On 19 June IOP staff and volunteers took part in the Cally Festival on Caledonian Road, setting up their stand among the stalls and fairground rides, talking to visitors and members of the local community and involving them in hands-on activities such as physics tricks including balloon kebabs and inseparable books.
Hundreds of visitors took part in an activity using beads, pompoms and pipecleaners to create their own particle collisions to take home, with both adults and children joining in and talking to the IOP team about physics.
Then on 13 July the IOP held its annual staff engagement day at the Business Design Centre in Islington, using the opportunity to familiarise staff with the King’s Cross area by inviting them to go on a 30-minute walk taking in some key local sites.
Armed with a map showing the pre-arranged route, the walkers started at King’s Cross Station, moving on to the construction site for the IOP’s new home at the junction of Balfe Street and Caledonian Road, then visited the Cinnamon coffee shop in Collier Street, where, using the map as a voucher, staff could claim a hot drink and a croissant.
Walking through the streets behind Pentonville Road to the Angel, their final destination was the Business Design Centre in Upper Street. There, the staff day included a talk by Sarah Elie, executive director of the Somers Town Community Association, and group discussions to imagine ways in which the IOP could develop partnerships with its new neighbours including the British Library, the Harry Potter shop, the Crick Institute and Urban Partners.

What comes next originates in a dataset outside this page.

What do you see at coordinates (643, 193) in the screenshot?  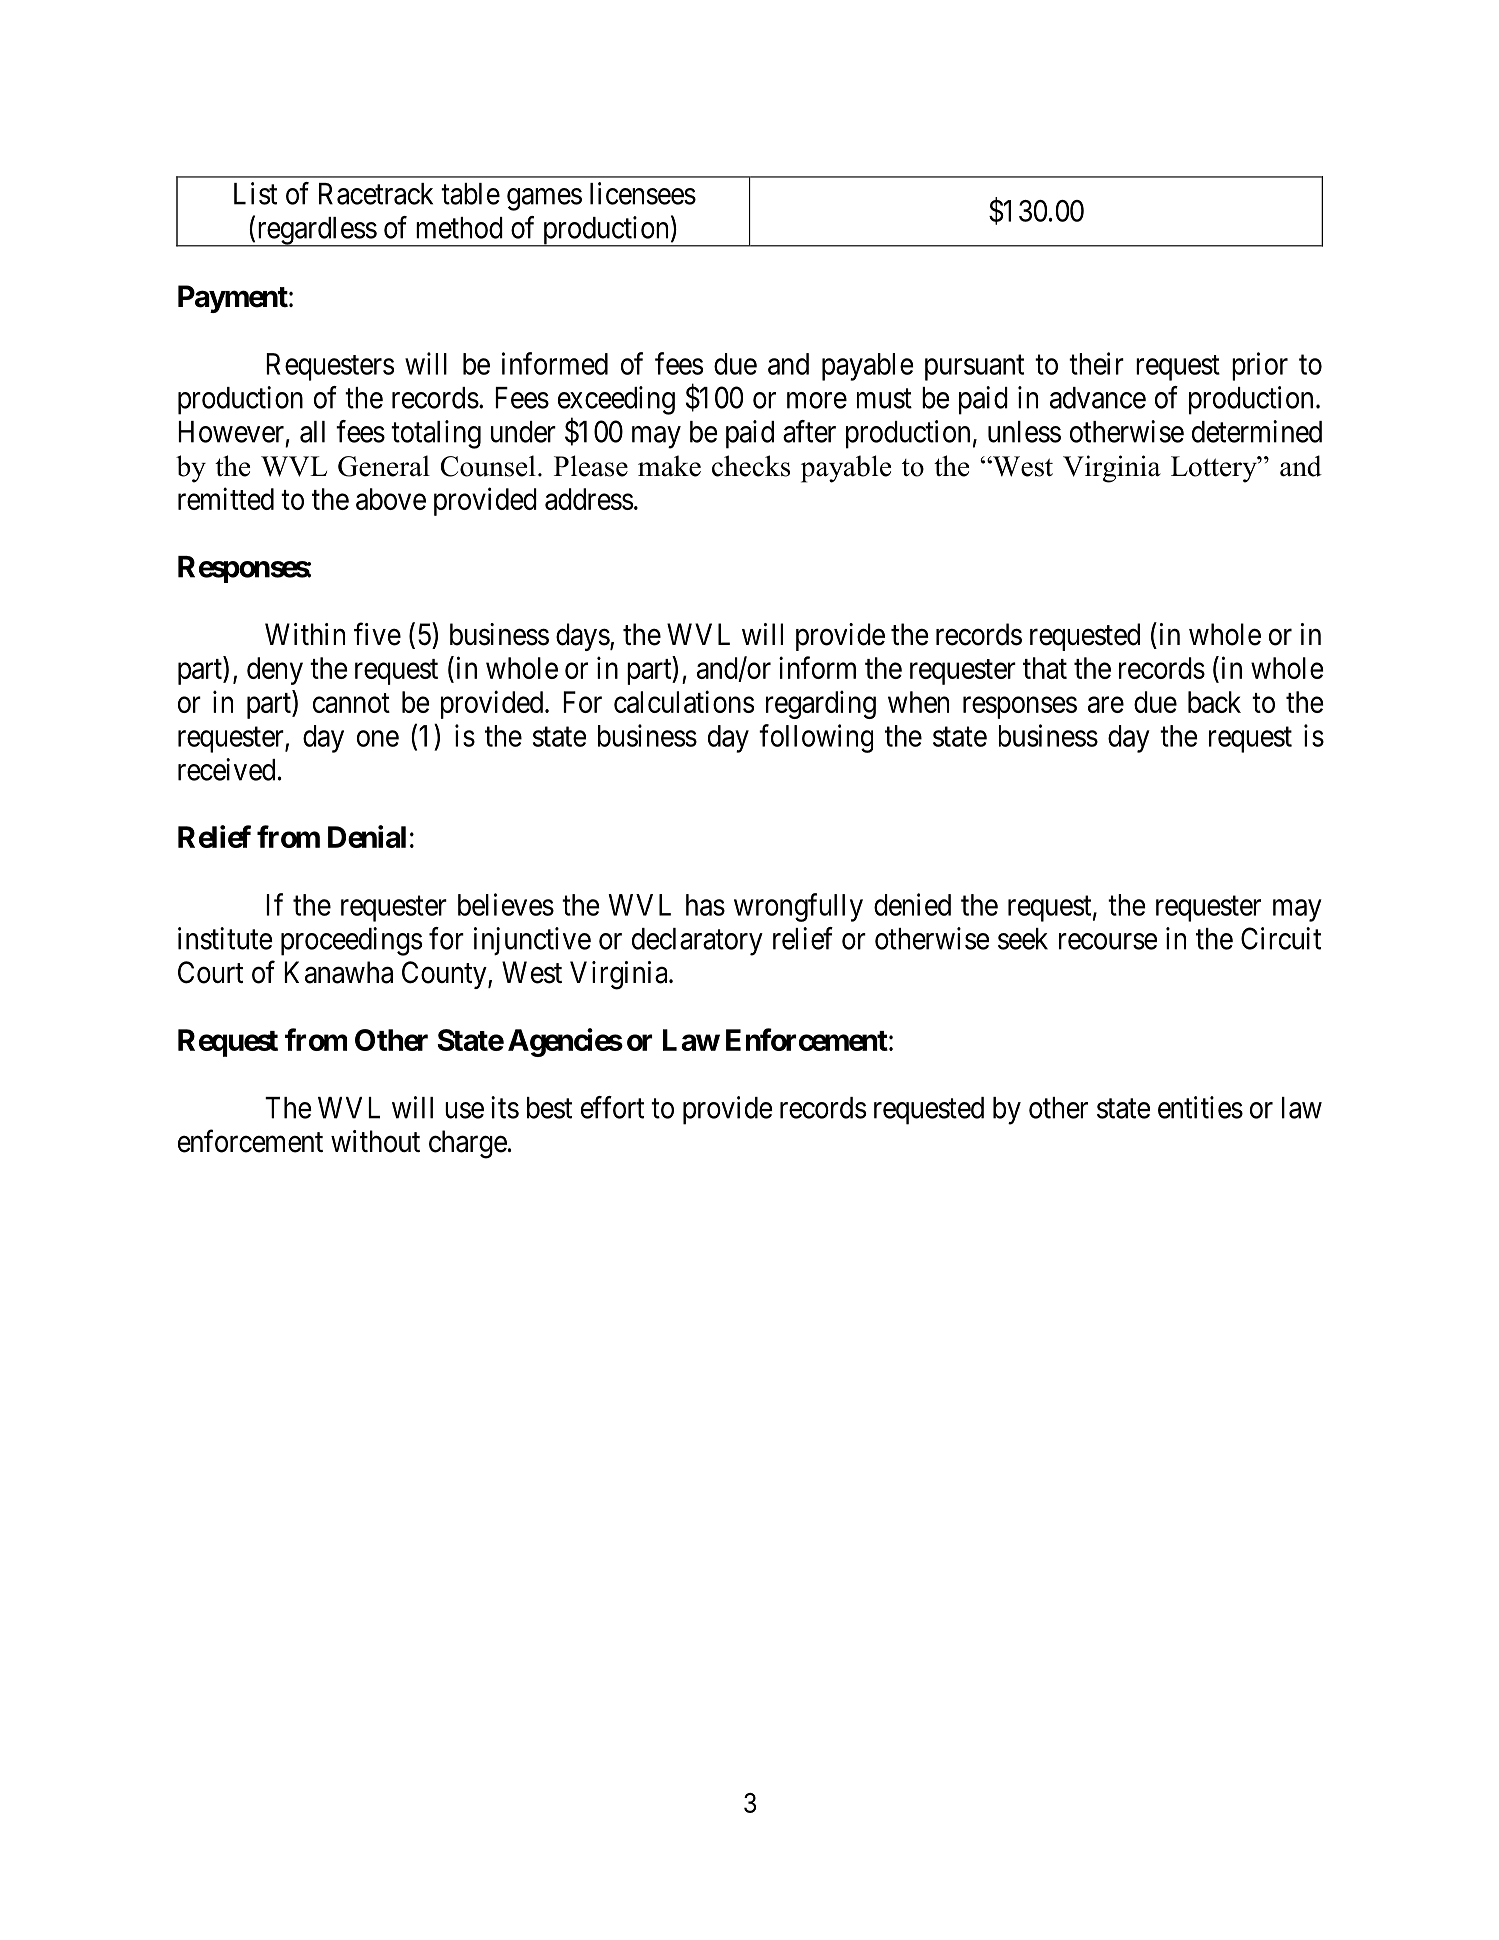 I see `licensees` at bounding box center [643, 193].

That evening, the IOP held one of its Summer Sessions – open-air lectures with a physics theme – on the Canalside Steps at Granary Square, King’s Cross. An audience of around 150 people, plus passing cyclists, boat crews and casual visitors to the square, heard Dr Jessamyn Fairfield talk about her research into building nanowire connections that “learn”, imitating an aspect of the way synapses function in the brain. Before her lecture, Electronics on the Brain, there was a warm-up act by science troubadour Johnny Berliner, who entertained the audience with songs about dark matter, the possibility of intelligent machines, Newton’s three laws, and the twin paradox, all given a comic twist.
The Summer Sessions series returns to the Canalside Steps on 1 August with a lecture on gravitational waves by Professor Martin Hendry and many more IOP activities in the King’s Cross area are planned.